Con igual naturalidad, los cristianos posteriores, aún en los primeros
siglos, reconocen la misma autoridad de Pedro en los sucesores de éste en la
sede romana. Tampoco aquí se encuentra solución de continuidad. Por eso,
quienes han sostenido que el papado es una creación histórica humana
manifiestan que no razonan con la mente de la cristiandad primitiva.

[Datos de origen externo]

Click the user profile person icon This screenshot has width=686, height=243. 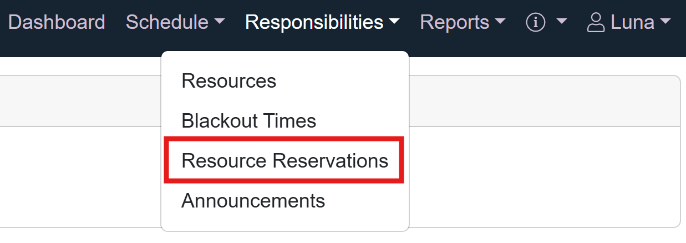point(596,23)
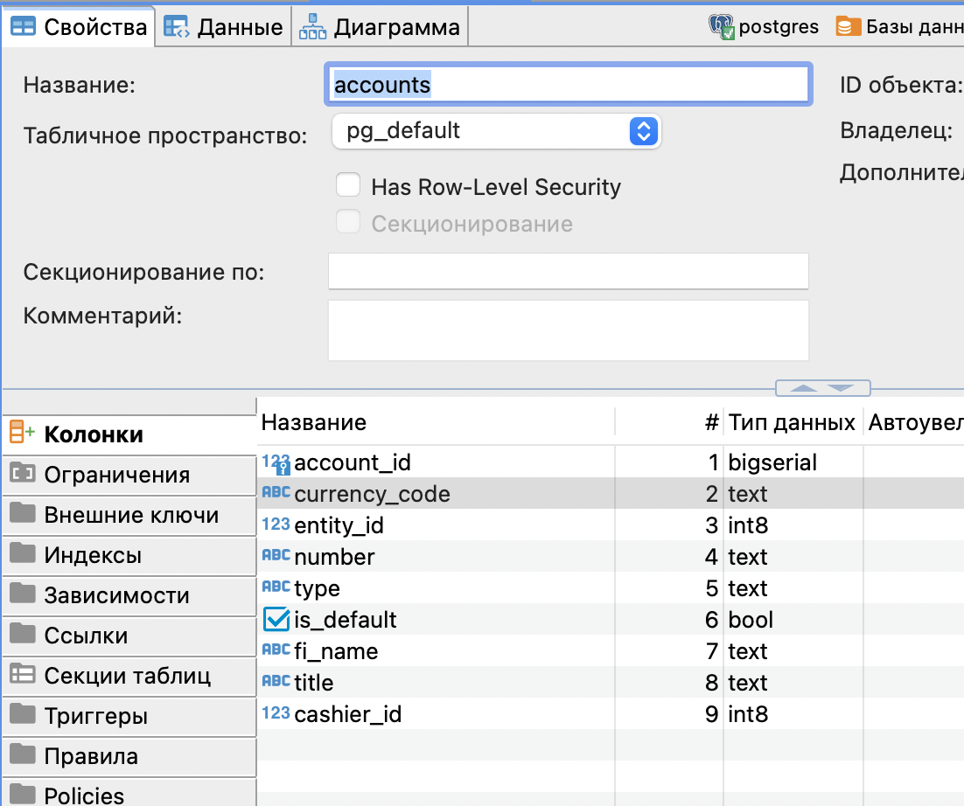Toggle the Секционирование checkbox
Screen dimensions: 964x806
coord(348,223)
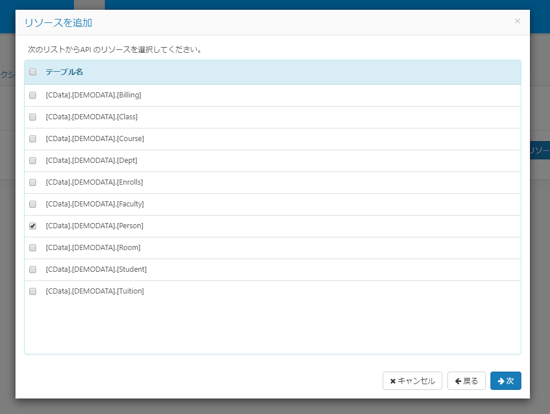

Por una parte, observa el Papa, la propia institución de Cristo exige la
perpetuidad y la sucesión en la misión de Pedro. En efecto, Jesús dio a su
Iglesia, que quiso que actuase en el mundo hasta el fin de los tiempos, un
fundamento visible en la persona de Pedro. Esto implica que este cimiento también
debe perdurar. En cuanto a la vinculación del primado universal con la sede de
Roma, se comprueba que esto es igualmente indiscutido en la tradición. Juan
Pablo II cita algunos de los testimonios más antiguos: del Papa Clemente (entre
los años 89 y 97), de S. Ignacio de Antioquía (primera mitad del siglo II) y
de S. Ireneo de Lyon (finales del mismo siglo).
No hay testimonios escritos sobre cómo tuvo lugar la sucesión entre Pedro y la serie de los obispos de Roma. Pero queda confirmada por dos pruebas. Una negativa: «partiendo de la necesidad de una sucesión a Pedro en virtud de la misma institución de Cristo (... ), [se] constata que no existen indicios de una sucesión similar en ninguna otra Iglesia». Y otra positiva: «la convergencia de las señales que en todos los siglos dan a entender que la sede de Roma es la sede del sucesor de Pedro».